ENTER Fibbers and you will not recognise the old place.

The stage has swapped ends, and everything has gone, everything has changed; all except for the name at the York live music bar with an 18-year history and a new owner in Tokyo Industries Ltd, the franchise behind FAC251 The Factory in Manchester and DIGITAL in Newcastle and Brighton.

Workmen working flat out to the last minute, Fibbers York will reopen tonight, redesigned, remixed and refuelled for £250,000 as a live venue, club venue and comedy venue (more of that later) with an increased capacity of 450 and a new logo by the Sheffield design company behind all those sharp Warp Records album sleeves.

Tokyo Industries’ Mancunian managing director Aaron Mellor may talk of “units” rather than venues – and he has 20 now, having acquired Tru, the former Toffs in Toft Green – but he knows his music and he can spot an opportunity.

“I love York; it’s got an amazing history and some amazing bars and we’ve been looking at it for ten years in terms of getting a nightclub here. The city has such heritage, and it has a strong student presence, which is important for us.”

Business development director Nigel Holiday – raised in Pickering and now living in York – sensed the need for an improved Fibbers.
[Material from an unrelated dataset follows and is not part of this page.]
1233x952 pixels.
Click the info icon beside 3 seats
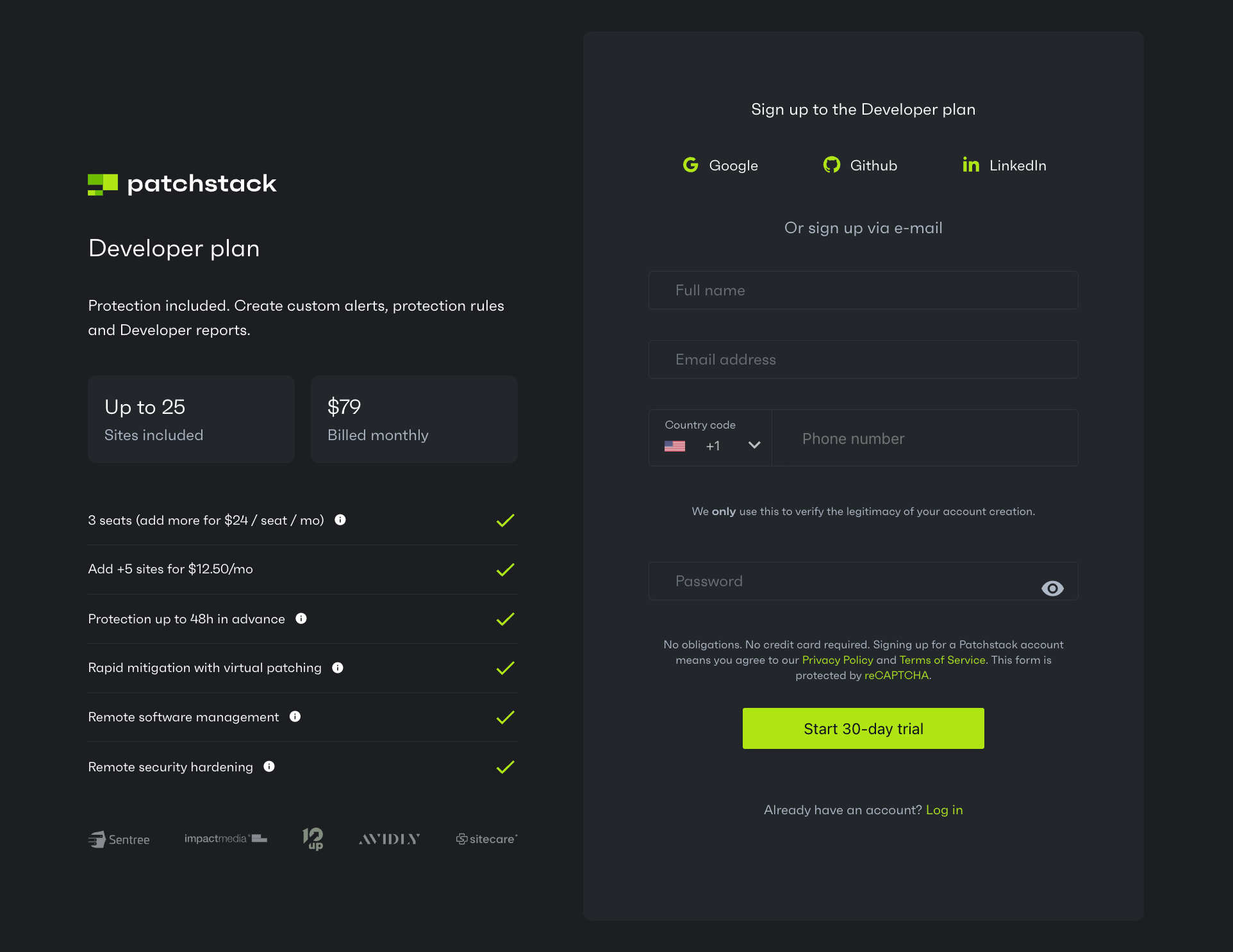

“I went to university in York, and whenever you went visiting other cities, they had a great choice of nightclubs, but that wasn’t the case in York, so what we’ll do in York is cater for massively different genres.”

Aaron believes Fibbers had become “stagnant” under the ownership of Barfly once former manager Tim Hornsby upped sticks to open The Duchess music bar up the road in the former snooker club in Stonebow. He saw the model established by FAC251 The Factory in Manchester (in partnership with former New Order bassist Peter Hook) now working in York with its combination of live music and cutting-edge DJs.

“People are still turned on by live music rather than just a DJ and beer later on. Gone are the days when nightclubs had their controlled regime; deregulation has changed that and now it’s content-driven, with live music and DJs, but not run-of-the-mill DJs; we have boutique DJs.”

Tokyo Industries operate what Aaron calls a “routing system”, one that will benefit a city such as York. “Routing is when we can book a DJ or a band for four dates by ‘bulk buying’, so we can bring in talent that ordinarily would only play Leeds or Sheffield, rather than York,” he says.

“It’s important that we get national talent visiting York and bands also want to be confident that equipment will work and will be of a very high quality. I believe that if your specialist field is music delivery then you should do that to the very best standards possible.”

The new Fibbers now boasts a state-of-the-art sound and light system and a re-design by Ben Kelly, who shot to fame by designing the world’s first super-club, Manchester’s Hacienda.

As you enter the stage is to the left, the main bar to the right, with a second bar beyond the dancefloor. The sound console is in the middle, giving DJs the option to be on deck duty either there or on the stage.

Live music events, featuring national names to burgeoning local talent, will run from 7pm to 10.30pm; club nights from 10.30pm to 3am (although the licence extends to 4.30am); and the admission price will cover both parts of the night, with a headline act maybe doing a DJ set afterwards.

Nigel outlines the club schedule: University of York alternative dance night on Mondays; indie night on Tuesdays; Hit And Run dubstep and drum’n’bass on Wednesdays (already running at FAC 251 in Manchester on Mondays); York St John University night on Thursdays; and Bryan Stubbs’s Up The Racket indie night on Fridays.

At weekends, Aaron’s brand of new-school indie and dance, Stone Love, will be Saturday’s flavour as first witnessed at the Hacienda in Manchester and later exported to Newcastle. Sunday will be the gay night, transferred from Tru. “The size here will fit it a lot better,” says Nigel.

The other new feature will be comedy on a Saturday from 7pm, and the name behind it will be familiar to devotees of Sunday nights in The Basement at City Screen, York, one Toby Clouston-Jones. From November 6, the Hyena Lounge impresario will add Fibbers to his portfolio, while retaining his Hyena Lounge nights at the cinema.

“Toby has been looking for somewhere to run a comedy night in York on Saturday night, and he’ll be doing it in tandem with his HiFi Club night, so the acts will swap between the two venues on the night,” says Nigel.

Come tonight, Fibbers will be reborn, while still maintaining familiar hands on the tiller in Joff Hall, who continue to run the band bookings and the diary and venue manager Dave Parker.

“I think you need that individuality,” says Aaron. “Every music club needs an individual feel and we need to involve people from York, to propagate the new local scene, or otherwise you wouldn’t get the next Shed Seven or Elliot Minor.”

• Manchester indie favourites The Courteeners play at tonight’s sold-out re-launch party at Fibbers.